** ENTRIES SUPPLIED follows **
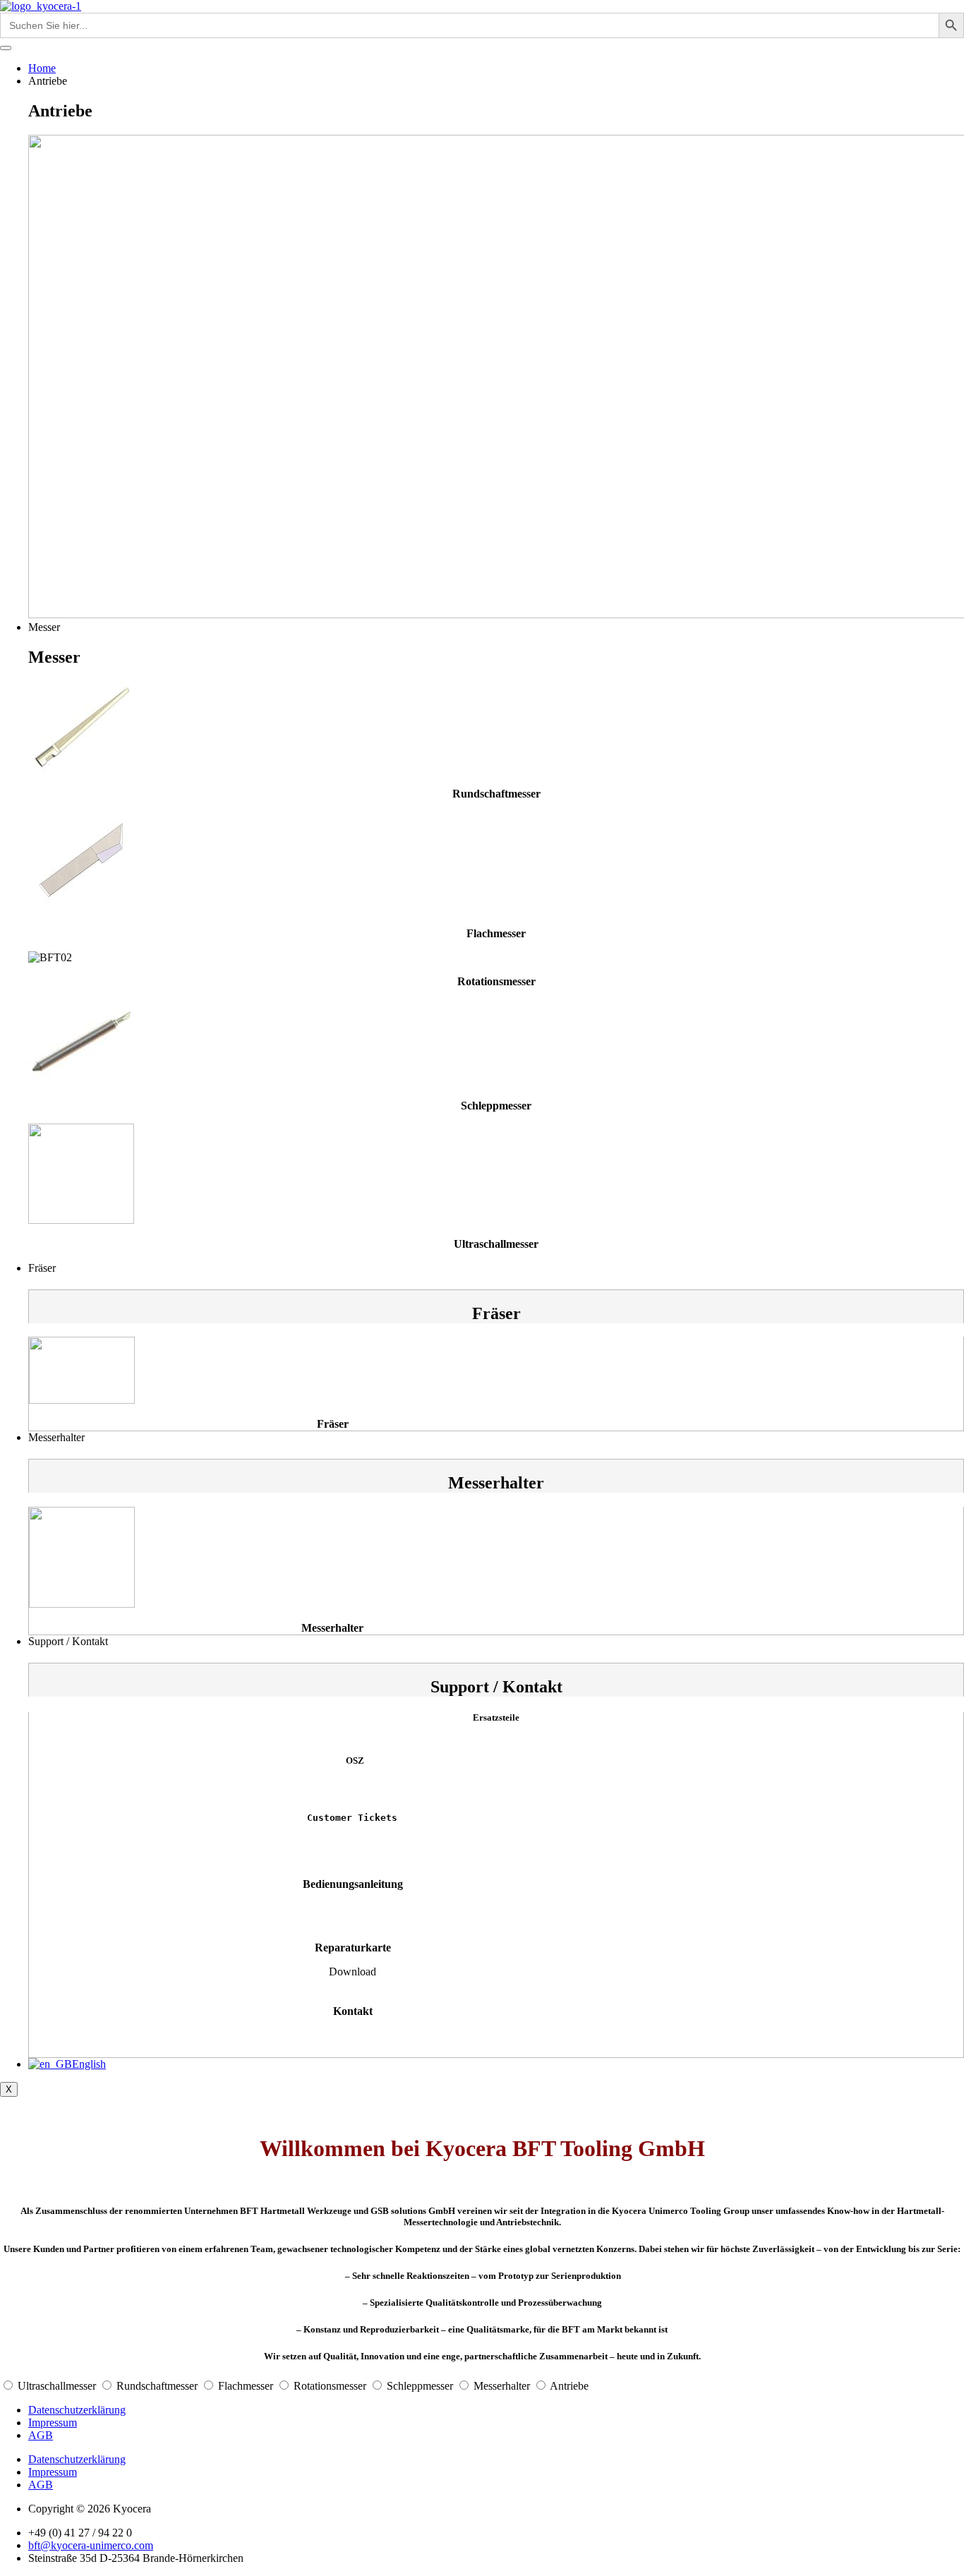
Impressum (52, 2422)
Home (42, 68)
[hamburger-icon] (5, 48)
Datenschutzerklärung (77, 2410)
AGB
** End of ENTRIES SUPPLIED **
WHAT TO WORK ON:
Above are the records; give them all again exactly, apart from the pictures.

FINAL ANSWER:
Impressum (52, 2422)
Home (42, 68)
[hamburger-icon] (5, 48)
Datenschutzerklärung (77, 2410)
AGB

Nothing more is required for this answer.